By Keith Mulvihill
NEW YORK (Reuters Health) – Hard and soft contact lenses made out of silicone hydrogel may have a lower risk of infections associated with their use than traditional extended-wear lenses, a study suggests.
Recently, the US Food and Drug Administration gave permission to two contact lens manufacturers to market silicone hydrogel lenses for extended 30-day-wear soft contact lenses. However, the material is not yet approved for use in extended-wear hard contact lenses.
"The new material makes for a safer contact lens compared to anything else out there," said lead investigator Dr. H. Dwight Cavanagh, of the University of Texas Southwestern Medical Center at Dallas, in an interview with Reuters Health.

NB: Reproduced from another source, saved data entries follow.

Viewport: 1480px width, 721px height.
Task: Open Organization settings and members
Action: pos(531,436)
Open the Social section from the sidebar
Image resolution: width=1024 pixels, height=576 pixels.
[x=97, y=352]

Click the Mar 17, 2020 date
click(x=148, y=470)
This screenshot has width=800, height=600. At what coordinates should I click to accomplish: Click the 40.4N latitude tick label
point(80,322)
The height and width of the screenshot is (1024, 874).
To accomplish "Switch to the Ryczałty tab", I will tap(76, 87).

Dr. Cavanagh noted that the new contact lenses should reduce risk of infection by about 10-fold. The risk should drop from 1 infection per 2500 users of daily-wear lenses and 1 infection per 500 users of extended-wear lenses, to 1 in 25,000 and 1 in 5000, respectively.
The success of the new material lies in its ability to let in about 6 to 7 times more oxygen than traditional contact lenses, Dr. Cavanagh explained.

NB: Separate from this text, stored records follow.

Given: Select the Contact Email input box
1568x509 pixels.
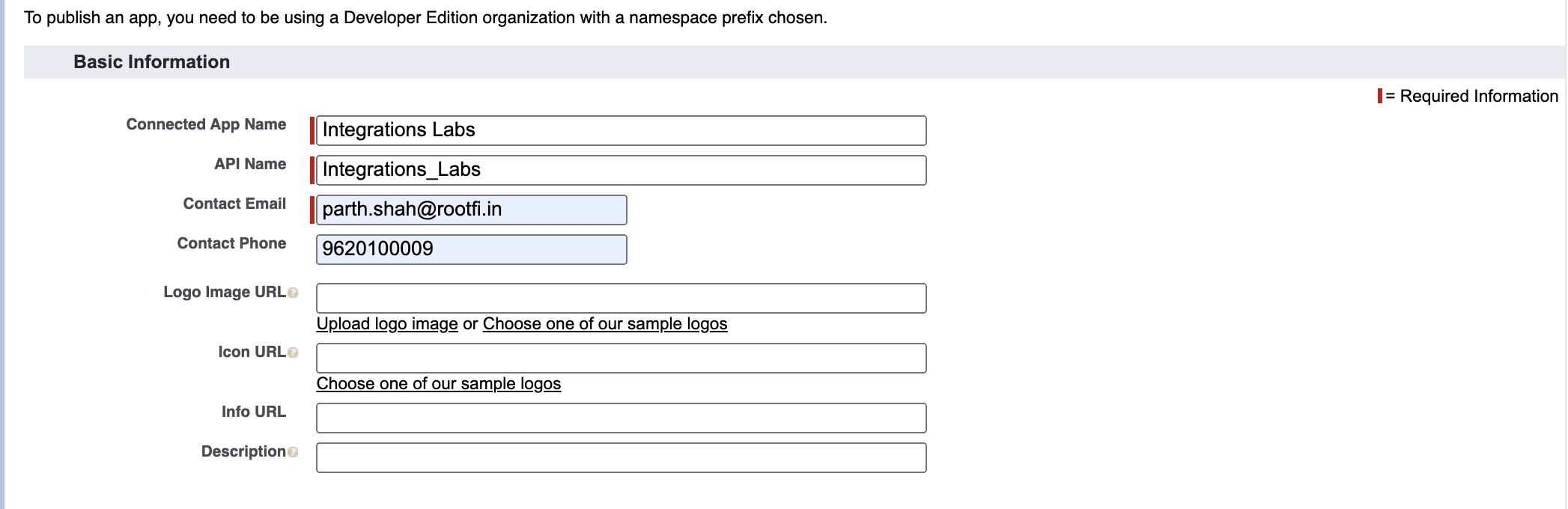Looking at the screenshot, I should click(x=471, y=210).
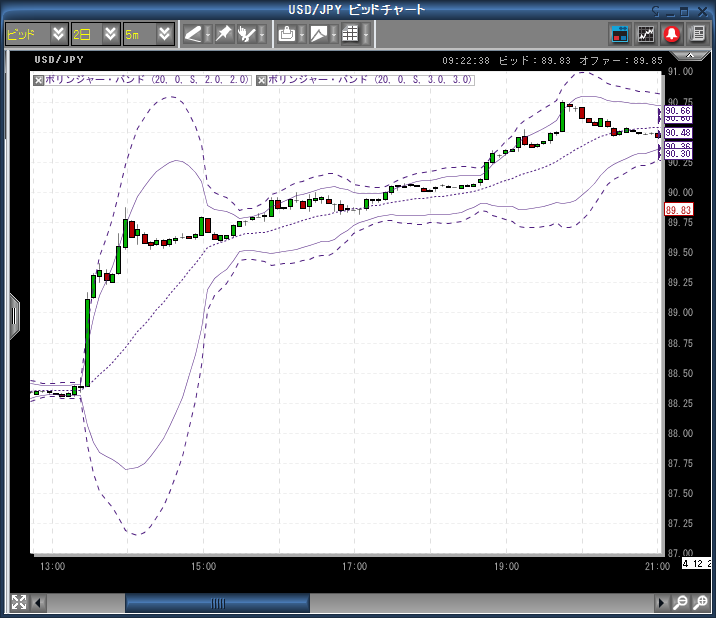The width and height of the screenshot is (716, 618).
Task: Click the pin marker tool icon
Action: click(x=224, y=33)
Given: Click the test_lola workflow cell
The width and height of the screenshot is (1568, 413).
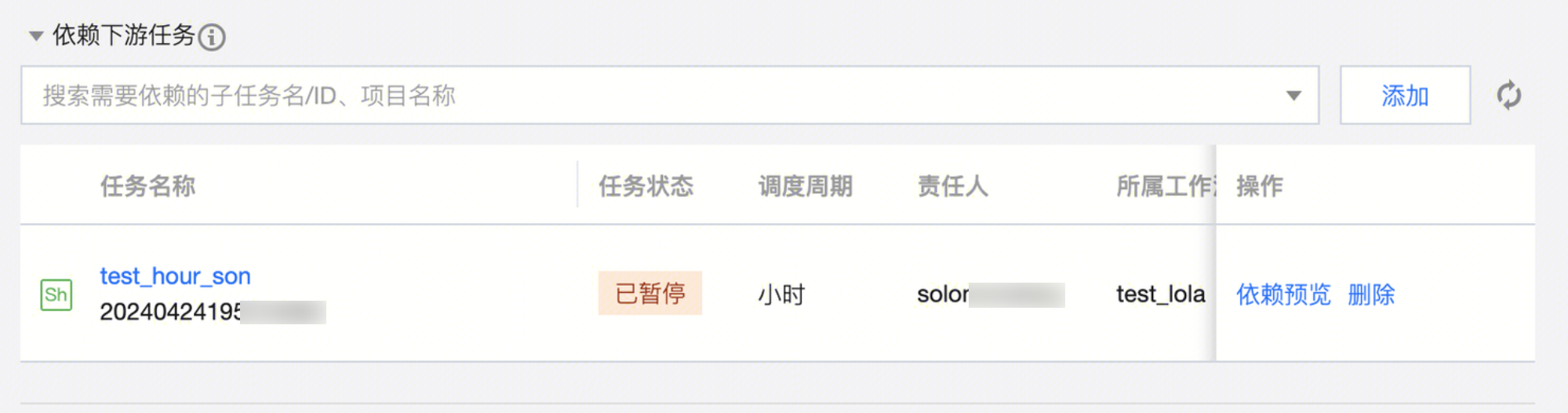Looking at the screenshot, I should click(x=1160, y=294).
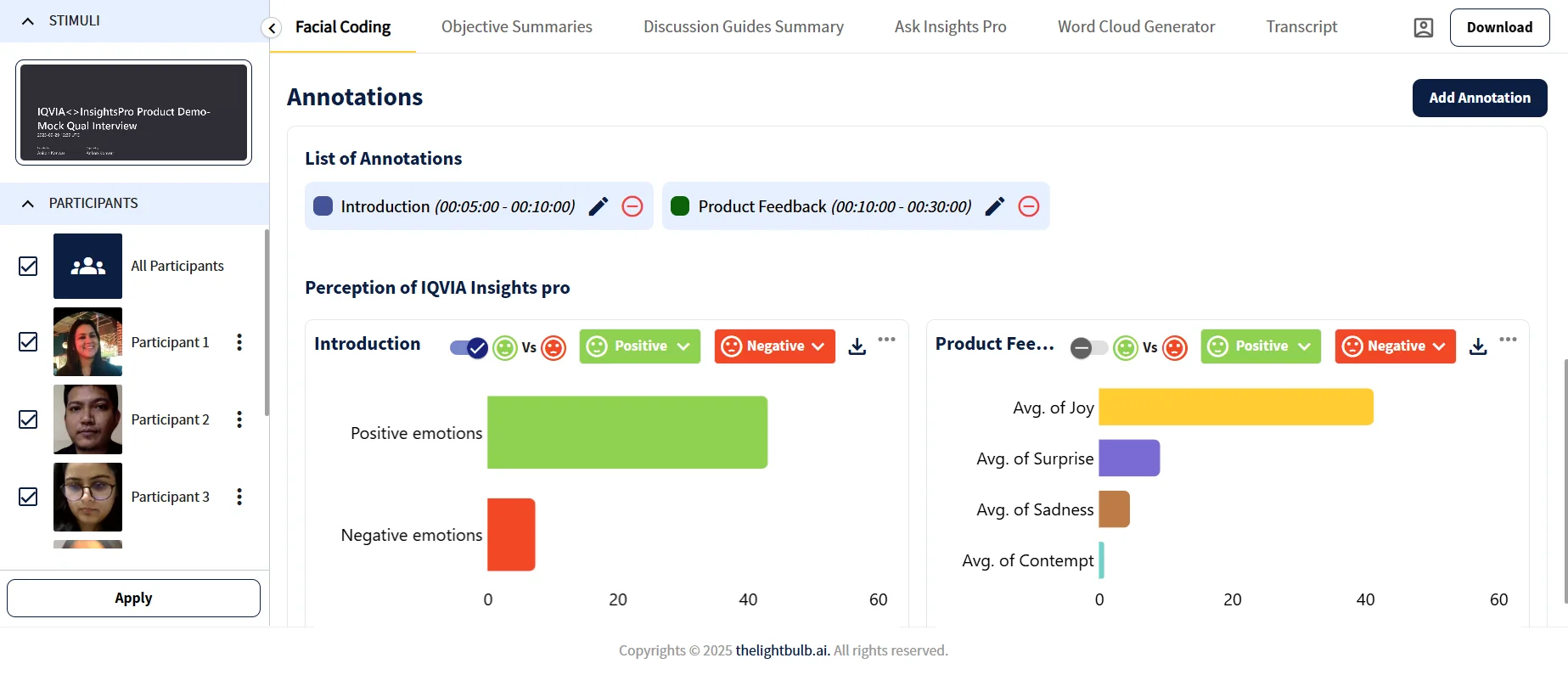This screenshot has width=1568, height=675.
Task: Open Participant 2 three-dot menu
Action: (x=239, y=419)
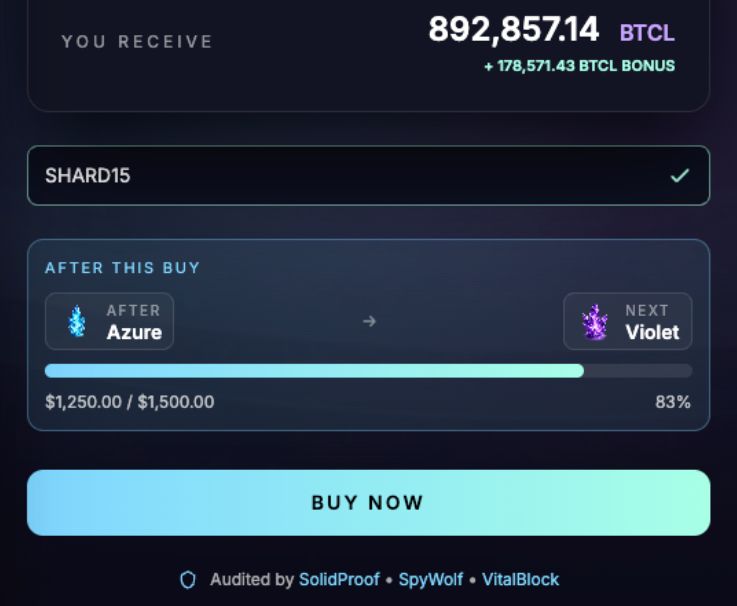Click the AFTER THIS BUY heading
Viewport: 737px width, 606px height.
[x=123, y=268]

"The lenses also do not interfere with the eyes' own ability to minimize bacteria's ability to bind to the eye," he said. "If the bacteria can't bind to the eye then it can't infect the eye."
In the study, which is published in the January issue of the journal Ophthalmology, the investigators followed 178 patients for 1 year. Some of the patients wore hard or soft contact lenses made of the new material continuously for 6 or 30 days. These subjects were compared with other patients who wore traditional extended-wear soft contact lenses continuously for 6 days.

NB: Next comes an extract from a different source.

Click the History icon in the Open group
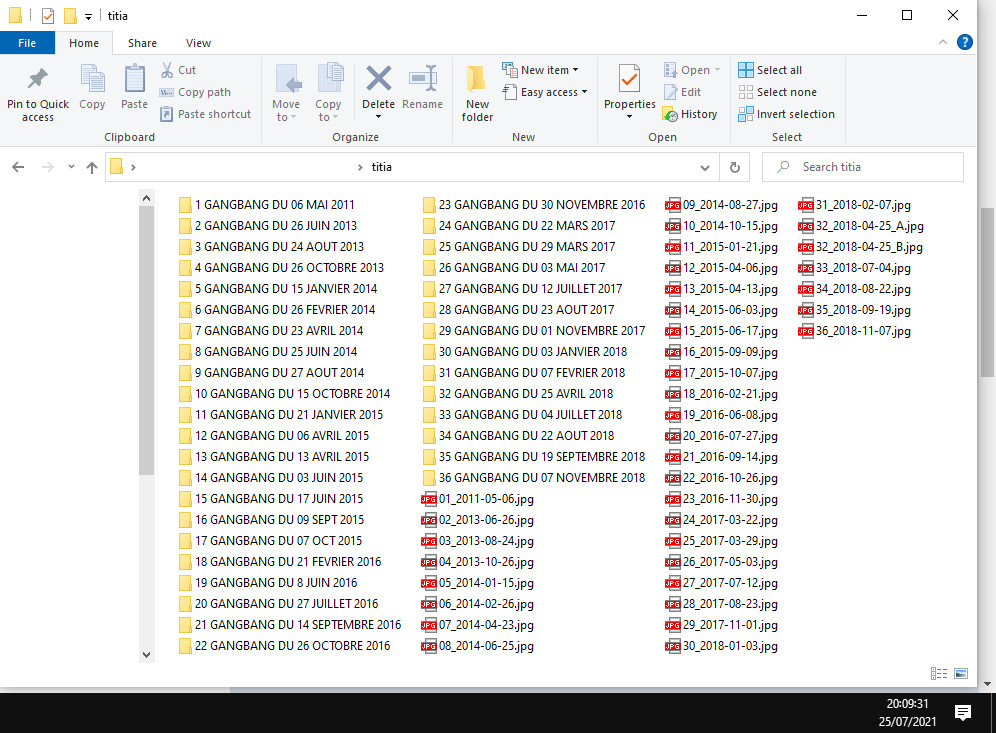This screenshot has width=996, height=733. click(x=692, y=113)
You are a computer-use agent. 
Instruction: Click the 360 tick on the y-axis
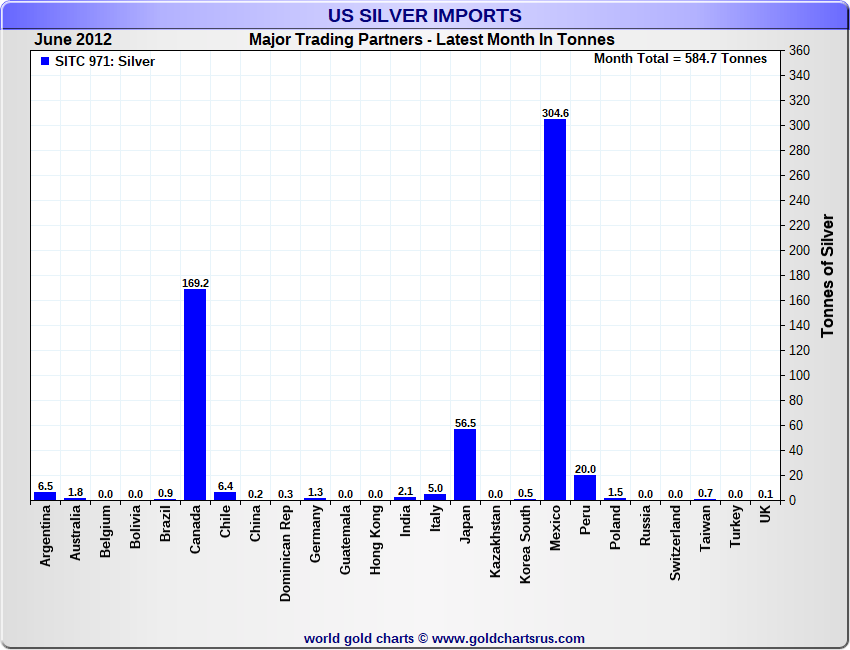(798, 51)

At 1, 3, 6, 9, and 12 months of contact lens use, all patients visited the researchers and had their eyes irrigated to collect eye-surface cells. Dr. Cavanagh's team then measured the ability of a common eye-infecting bacterium to bind to the cells. This method predicts possible eye infection rates.
The study, which was funded in part by contact lens manufacturers, found that both hard and soft lenses made of silicone hydrogel and worn continuously for either 6 or 30 days produce "significantly less" binding of the keratitis-causing bacteria to cells in the eye.
While the findings suggest that the new material may reduce infection rates for extended-wear contacts, the authors note that future studies should examine specific risks for ulcerative keratitis, including type of lens and the time spent wearing such lenses. The results indicate that over time (about 9 months) the eye adapts to the extended-wear contact lens, and eye cells are less likely to bind to keratitis-causing bacteria.
The current study provides "sound scientific evidence that the high-oxygen transmissible silicone hydrogels are safer and have less of an adverse physiologic effect on the cornea when worn on an extended-wear basis," writes Dr. Peter C. Donshik, a Bloomfield, Connecticut-based physician, in an accompanying editorial.
Not only does the new study indicate that the risk of ulcerative keratitis should be less likely, but "there is no significant difference in the corneal response when these contact lenses are worn for 30 days compared with 7 days," he adds.
These and other findings "are very important in reintroducing the concept of wearing contact lenses on an extended-wear basis," the editorialist concludes.